Certainly the book is full of real things that happened to Miller and set against a backdrop of real places and real events. However, the story, as told from Nora’s perspective, weaves in and out and all around the complexities of normalcy that afflict the fictional character. Which character is more real?
Lee Miller was a Vogue model in New York, friend of many luminaries living in Paris in the 1920s and ’30s, and one of the most influential photographers of World War II.
The Beautiful American is real and yet not real in the way The Paris Wife is real and yet fiction. It has all the glamorous elements that spark interest in fiction: fashion, modeling, photography, Paris in the ’20s and ’30s, World War II and Europe’s recovery.
Added bonuses are getting inside views of noted photographer Man Ray and the Surrealist photography movement and the perfume industry of Southern France.
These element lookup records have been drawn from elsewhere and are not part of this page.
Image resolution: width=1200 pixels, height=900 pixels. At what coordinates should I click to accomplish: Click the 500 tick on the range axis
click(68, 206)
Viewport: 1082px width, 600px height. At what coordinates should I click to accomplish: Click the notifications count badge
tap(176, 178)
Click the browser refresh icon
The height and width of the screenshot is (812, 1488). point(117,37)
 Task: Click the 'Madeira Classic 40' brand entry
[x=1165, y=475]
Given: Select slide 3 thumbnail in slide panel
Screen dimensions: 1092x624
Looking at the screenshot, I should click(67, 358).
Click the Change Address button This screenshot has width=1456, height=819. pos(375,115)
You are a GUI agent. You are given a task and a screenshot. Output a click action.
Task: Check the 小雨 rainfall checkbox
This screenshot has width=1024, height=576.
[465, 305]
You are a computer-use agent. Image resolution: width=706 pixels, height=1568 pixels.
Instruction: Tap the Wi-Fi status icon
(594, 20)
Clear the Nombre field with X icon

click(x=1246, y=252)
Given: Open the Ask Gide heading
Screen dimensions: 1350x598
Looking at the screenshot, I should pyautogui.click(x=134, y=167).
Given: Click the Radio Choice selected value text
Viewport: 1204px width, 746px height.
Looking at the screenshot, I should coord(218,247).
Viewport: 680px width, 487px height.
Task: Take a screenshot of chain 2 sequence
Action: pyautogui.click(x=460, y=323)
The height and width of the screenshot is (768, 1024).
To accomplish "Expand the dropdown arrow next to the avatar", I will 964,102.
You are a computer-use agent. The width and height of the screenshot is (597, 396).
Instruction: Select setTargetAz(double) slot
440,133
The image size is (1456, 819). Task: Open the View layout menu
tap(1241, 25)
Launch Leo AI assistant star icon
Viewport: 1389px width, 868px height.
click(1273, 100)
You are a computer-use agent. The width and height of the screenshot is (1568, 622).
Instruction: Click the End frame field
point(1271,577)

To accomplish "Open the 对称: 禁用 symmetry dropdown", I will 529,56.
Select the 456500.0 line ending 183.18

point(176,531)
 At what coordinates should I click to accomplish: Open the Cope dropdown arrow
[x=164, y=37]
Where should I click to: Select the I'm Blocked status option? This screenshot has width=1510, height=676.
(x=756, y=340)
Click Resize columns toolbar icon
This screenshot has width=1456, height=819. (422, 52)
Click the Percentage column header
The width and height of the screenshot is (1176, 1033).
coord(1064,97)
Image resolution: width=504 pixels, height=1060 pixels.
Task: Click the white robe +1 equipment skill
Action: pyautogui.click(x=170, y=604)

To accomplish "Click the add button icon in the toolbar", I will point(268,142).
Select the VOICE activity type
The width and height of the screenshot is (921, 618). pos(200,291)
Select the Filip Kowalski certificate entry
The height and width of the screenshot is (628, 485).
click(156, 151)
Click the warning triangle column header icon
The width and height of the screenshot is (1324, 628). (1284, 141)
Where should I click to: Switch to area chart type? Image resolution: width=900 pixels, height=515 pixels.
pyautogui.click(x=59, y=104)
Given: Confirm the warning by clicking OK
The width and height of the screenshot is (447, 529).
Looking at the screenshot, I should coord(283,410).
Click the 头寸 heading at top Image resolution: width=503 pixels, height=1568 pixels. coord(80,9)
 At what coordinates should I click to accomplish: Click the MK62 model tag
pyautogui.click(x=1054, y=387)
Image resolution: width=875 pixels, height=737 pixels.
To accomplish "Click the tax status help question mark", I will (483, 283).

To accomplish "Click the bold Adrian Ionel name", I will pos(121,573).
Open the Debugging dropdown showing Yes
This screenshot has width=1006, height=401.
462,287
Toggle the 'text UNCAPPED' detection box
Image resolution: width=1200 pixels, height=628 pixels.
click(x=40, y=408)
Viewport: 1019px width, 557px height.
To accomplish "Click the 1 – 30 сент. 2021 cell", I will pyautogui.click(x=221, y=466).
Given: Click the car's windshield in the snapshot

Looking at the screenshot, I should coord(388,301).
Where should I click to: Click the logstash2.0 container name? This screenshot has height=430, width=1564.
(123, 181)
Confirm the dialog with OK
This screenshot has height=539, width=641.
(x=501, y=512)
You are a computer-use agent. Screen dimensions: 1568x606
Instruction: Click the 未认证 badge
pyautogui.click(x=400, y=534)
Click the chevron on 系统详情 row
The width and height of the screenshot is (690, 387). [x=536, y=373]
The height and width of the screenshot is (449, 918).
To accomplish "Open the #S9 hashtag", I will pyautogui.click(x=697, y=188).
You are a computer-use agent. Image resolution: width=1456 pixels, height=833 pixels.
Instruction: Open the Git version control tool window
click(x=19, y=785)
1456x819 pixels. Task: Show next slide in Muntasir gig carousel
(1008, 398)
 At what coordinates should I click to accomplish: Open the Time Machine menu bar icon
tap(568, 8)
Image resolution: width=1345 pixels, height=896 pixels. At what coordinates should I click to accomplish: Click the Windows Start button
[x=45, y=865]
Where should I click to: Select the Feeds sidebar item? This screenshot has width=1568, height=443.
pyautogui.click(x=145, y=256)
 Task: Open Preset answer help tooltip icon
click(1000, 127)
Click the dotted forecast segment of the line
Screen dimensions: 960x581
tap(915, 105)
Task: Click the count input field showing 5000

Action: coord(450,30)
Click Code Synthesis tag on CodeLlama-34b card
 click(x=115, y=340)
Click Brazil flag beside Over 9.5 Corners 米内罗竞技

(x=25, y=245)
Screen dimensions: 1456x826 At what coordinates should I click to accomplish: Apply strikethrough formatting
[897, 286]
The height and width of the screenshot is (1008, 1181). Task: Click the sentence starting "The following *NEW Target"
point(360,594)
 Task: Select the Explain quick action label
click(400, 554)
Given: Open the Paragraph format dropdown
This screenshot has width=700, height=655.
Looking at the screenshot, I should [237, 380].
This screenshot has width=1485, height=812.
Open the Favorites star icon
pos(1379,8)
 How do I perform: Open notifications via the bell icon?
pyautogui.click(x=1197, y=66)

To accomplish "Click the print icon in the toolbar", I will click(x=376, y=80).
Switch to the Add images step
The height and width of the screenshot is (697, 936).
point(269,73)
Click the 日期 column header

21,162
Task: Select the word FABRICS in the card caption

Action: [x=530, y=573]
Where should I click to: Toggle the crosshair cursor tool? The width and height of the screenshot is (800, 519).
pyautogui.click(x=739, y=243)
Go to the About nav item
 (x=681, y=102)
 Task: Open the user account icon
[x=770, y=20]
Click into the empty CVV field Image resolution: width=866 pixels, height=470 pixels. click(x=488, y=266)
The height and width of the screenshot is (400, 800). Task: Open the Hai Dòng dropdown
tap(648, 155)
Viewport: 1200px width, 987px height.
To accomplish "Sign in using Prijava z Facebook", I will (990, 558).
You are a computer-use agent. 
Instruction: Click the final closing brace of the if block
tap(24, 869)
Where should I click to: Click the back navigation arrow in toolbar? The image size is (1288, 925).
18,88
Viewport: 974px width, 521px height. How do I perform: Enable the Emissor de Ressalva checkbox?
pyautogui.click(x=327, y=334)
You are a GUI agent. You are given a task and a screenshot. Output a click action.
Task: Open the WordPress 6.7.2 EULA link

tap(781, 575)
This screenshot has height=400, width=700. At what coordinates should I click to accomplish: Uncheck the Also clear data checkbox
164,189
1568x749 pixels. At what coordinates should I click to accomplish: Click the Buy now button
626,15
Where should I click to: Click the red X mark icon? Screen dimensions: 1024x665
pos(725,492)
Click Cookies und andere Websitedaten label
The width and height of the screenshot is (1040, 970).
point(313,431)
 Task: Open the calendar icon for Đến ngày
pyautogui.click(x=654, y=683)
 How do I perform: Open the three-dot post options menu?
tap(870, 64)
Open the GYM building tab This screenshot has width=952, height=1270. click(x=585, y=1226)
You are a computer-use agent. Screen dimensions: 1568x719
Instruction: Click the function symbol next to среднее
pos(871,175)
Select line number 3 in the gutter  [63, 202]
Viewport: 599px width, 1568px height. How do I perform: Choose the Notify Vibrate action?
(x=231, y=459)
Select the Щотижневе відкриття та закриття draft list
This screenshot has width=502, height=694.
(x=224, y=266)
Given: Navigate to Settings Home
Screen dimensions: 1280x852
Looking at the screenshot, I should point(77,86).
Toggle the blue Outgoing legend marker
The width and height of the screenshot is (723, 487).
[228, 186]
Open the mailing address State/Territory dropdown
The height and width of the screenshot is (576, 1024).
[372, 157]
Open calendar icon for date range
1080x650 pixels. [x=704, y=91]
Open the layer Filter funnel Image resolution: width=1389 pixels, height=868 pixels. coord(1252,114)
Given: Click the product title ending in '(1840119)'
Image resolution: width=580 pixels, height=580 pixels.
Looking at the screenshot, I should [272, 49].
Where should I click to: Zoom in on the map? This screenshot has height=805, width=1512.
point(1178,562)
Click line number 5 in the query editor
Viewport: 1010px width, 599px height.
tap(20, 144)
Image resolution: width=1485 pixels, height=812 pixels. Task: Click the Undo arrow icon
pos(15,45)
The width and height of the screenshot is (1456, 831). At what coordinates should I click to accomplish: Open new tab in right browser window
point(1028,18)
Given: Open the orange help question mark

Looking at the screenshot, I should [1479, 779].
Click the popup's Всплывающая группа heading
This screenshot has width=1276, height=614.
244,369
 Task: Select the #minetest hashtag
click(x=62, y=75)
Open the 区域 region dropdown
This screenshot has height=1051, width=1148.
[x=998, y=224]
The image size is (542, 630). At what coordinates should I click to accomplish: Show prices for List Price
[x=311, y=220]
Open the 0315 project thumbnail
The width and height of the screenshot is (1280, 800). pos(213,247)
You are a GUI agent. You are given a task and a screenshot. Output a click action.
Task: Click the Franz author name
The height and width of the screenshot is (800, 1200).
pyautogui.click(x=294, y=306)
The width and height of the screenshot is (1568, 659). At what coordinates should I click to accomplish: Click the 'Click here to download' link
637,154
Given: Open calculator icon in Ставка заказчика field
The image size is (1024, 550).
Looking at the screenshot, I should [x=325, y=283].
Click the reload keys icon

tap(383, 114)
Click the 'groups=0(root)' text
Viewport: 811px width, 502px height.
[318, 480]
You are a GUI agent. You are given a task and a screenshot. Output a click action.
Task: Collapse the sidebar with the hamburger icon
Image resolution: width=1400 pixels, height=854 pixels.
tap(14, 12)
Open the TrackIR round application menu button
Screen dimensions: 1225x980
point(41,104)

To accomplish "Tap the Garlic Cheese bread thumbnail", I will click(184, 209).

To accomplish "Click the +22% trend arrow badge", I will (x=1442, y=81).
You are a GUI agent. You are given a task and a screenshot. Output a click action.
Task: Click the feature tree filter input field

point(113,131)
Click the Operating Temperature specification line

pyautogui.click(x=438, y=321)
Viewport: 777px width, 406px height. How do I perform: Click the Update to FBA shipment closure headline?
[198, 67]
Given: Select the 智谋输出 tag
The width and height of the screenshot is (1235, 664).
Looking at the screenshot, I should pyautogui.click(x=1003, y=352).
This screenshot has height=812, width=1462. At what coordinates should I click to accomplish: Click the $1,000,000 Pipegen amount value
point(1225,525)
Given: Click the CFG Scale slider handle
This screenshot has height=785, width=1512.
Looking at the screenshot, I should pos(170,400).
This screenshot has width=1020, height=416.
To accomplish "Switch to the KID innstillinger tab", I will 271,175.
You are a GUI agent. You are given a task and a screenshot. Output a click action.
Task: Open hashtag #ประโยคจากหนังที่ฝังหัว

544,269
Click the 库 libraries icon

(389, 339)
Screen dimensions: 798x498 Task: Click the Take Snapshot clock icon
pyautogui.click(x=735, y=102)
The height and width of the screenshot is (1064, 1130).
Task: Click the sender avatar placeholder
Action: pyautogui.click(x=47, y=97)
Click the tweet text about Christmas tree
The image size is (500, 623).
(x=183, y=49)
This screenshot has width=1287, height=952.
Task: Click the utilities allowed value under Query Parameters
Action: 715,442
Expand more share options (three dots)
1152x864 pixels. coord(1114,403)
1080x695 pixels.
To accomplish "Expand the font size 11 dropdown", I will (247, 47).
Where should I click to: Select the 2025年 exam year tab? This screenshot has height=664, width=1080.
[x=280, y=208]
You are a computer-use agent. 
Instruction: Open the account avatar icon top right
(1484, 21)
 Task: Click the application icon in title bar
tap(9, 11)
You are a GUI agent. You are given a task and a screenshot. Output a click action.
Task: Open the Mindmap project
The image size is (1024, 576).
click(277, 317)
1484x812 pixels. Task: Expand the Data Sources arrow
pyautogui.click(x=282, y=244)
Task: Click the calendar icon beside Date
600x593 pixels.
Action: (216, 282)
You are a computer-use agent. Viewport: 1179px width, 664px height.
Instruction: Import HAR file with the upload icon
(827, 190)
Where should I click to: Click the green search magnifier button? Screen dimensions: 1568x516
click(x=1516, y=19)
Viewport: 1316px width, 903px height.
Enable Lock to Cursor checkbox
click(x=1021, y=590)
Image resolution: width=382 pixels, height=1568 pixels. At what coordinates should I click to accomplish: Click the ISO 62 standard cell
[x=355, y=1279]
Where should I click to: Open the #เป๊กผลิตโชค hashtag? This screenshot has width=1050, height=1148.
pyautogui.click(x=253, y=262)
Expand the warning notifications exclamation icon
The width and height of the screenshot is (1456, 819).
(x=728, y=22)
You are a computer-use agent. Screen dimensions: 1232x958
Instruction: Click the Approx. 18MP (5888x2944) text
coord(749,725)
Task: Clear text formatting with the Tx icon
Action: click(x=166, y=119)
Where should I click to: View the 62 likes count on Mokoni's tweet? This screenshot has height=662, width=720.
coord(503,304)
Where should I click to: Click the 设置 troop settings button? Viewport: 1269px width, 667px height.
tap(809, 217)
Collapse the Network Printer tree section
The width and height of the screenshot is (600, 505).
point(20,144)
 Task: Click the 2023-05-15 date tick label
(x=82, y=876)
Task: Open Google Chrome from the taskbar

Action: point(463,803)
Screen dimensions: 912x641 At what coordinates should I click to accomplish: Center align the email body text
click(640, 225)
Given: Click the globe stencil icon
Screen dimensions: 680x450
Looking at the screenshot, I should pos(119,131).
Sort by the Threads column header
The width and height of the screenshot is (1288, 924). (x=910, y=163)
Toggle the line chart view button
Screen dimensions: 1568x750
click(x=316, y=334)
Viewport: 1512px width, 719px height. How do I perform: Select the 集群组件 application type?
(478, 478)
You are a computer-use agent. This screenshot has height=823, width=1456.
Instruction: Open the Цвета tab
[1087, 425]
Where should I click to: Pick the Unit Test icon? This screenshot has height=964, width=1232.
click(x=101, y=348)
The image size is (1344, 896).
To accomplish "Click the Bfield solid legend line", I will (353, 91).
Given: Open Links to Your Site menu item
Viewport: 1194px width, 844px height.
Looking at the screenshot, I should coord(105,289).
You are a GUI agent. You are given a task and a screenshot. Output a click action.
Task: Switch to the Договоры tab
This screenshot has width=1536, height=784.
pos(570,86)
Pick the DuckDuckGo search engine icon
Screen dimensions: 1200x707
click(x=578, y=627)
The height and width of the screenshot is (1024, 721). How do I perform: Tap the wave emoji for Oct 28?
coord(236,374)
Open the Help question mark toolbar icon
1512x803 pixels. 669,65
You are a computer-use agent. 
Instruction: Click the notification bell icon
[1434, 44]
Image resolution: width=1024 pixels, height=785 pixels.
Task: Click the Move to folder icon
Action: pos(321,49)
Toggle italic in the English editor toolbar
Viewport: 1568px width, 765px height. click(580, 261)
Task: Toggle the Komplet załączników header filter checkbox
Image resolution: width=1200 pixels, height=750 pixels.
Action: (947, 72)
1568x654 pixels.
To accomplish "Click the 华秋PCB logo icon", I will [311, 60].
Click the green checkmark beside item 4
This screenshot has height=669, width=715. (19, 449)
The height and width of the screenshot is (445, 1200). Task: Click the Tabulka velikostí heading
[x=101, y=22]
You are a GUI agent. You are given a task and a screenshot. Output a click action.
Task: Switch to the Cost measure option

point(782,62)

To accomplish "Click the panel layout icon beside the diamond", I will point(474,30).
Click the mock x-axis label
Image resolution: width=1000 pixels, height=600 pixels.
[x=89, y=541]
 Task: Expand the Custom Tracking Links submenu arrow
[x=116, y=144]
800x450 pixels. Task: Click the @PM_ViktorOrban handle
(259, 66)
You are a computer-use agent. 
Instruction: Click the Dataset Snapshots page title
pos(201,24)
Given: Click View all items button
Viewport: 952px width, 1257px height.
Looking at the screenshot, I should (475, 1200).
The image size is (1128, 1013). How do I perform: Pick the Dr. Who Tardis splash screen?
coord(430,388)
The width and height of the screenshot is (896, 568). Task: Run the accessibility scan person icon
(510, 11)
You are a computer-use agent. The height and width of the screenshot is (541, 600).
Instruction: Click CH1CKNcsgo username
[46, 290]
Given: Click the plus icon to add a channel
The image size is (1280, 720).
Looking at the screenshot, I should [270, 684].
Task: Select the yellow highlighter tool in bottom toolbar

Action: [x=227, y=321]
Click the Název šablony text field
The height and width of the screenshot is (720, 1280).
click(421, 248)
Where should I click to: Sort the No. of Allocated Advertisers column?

The story begins with Lee and Nora as young girls in Poughkeepsie, New York.
Their paths cross again in New York and Paris before the war and in London after the war. Personal sorrow shadows both women and their interwoven lives. Layers and layers are peeled away as the story is told.
They’ve shared the best and the worst that life can offer — jealousy, betrayal, sorrow, the horrors of war — and through decades forge a meaningful connection.
Mackin lives in upstate New York and teaches in the creative writing program at Goddard College. She is also the author of The Sweet By and By, Dream of Empire, The Queen’s War, and The Frenchwoman.